Funded Projects Fall 2019
Data Science for Finance
Michael R. Roberts, William H. Lawrence Professor of Finance
This funding supports the development of a new course: Data Science for Finance. The course will introduce students to data science for financial applications using the Python programming language and its ecosystem of packages (e.g., Dask, Matplotlib, Numpy, Numba, Pandas, SciPy, Scikit-Learn, StatsModels). To do so, students will investigate a variety of empirical questions from different areas within finance including: FinTech, investment management, corporate finance, corporate governance, venture capital, private equity, and entrepreneurial finance. The course will highlight how big data and data analytics shape the way finance is practiced.
Effective Text Processing in New Domains: Transfer Learning for Word Embeddings
Hamsa Bastani, Assistant Professor of Operations, Information, and Decisions
While modern data analytics are incredibly effective at extracting valuable insight from text data (e.g., product reviews, nurses’ notes, etc.), they require an enormous amount of data; this research seeks to increase the applicability of state-of-the-art text analytics algorithms by transferring word embeddings for large-scale data to domains with small- and medium-scale datasets.

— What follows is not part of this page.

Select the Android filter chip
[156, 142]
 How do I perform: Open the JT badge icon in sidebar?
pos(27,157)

Environmental, Social, and Governance Analytics Lab
Witold Henisz, Deloitte & Touche Professor of Management in Honor of Russell E. Palmer, former Managing Partner and Director, Wharton Political Risk Lab
This project focuses on analyzing the materiality of businesses’ environmental, social and governance risks and opportunities and promotes faculty research, teaching, and student learning in this area.
People Analytics Video Project
Laura Zarrow, Executive Director of Wharton People Analytics
People Analytics will produce a slate of instructive, engaging, 5-15-minute videos from previous conferences and events that illuminate aspects of people analytics for students, industry professionals, and alumni.

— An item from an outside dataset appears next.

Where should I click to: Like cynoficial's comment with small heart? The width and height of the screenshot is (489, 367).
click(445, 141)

The Promise and Peril of Algorithms in Human Resources
Prasanna Tambe, Associate Professor of Operations, Information, and Decisions
This research project conducts an empirical exploration of the relative costs and benefits of using machine learning based tools on video job application data during the hiring process.
The Science of the Deal: Deep Reinforcement Learning for Optimal Bargaining on eBay
Etan A. Green, Assistant Professor of Operations, Information, and Decisions
This research project trains an artificial intelligence to make optimal offers in negotiations on eBay.
Wharton Forensic Analytics Lab
Daniel Taylor, Associate Professor of Accounting
This project will develop research and teaching expertise on the application of Big Data and predictive analytics to issues related to insider trading, financial irregularities, and fraud. The Lab will aim to create new tools and technologies, academic research, and teaching and educational materials.
Women in Analytics and Data Science Conference
Mary Purk, Executive Director of Wharton Customer Analytics
Linda Zhao, Professor of Statistics
This conference, for Penn students, aims to inspire and educate data scientists, regardless of gender, and support women in analytics and data science-related careers. Planned for February 14, 2020, on Penn’s campus, this event is part of the larger Women in Data Science (WiDS) initiative originated at Stanford in November 2015 and includes a global conference, 150+ regional events, a datathon, and numerous podcasts.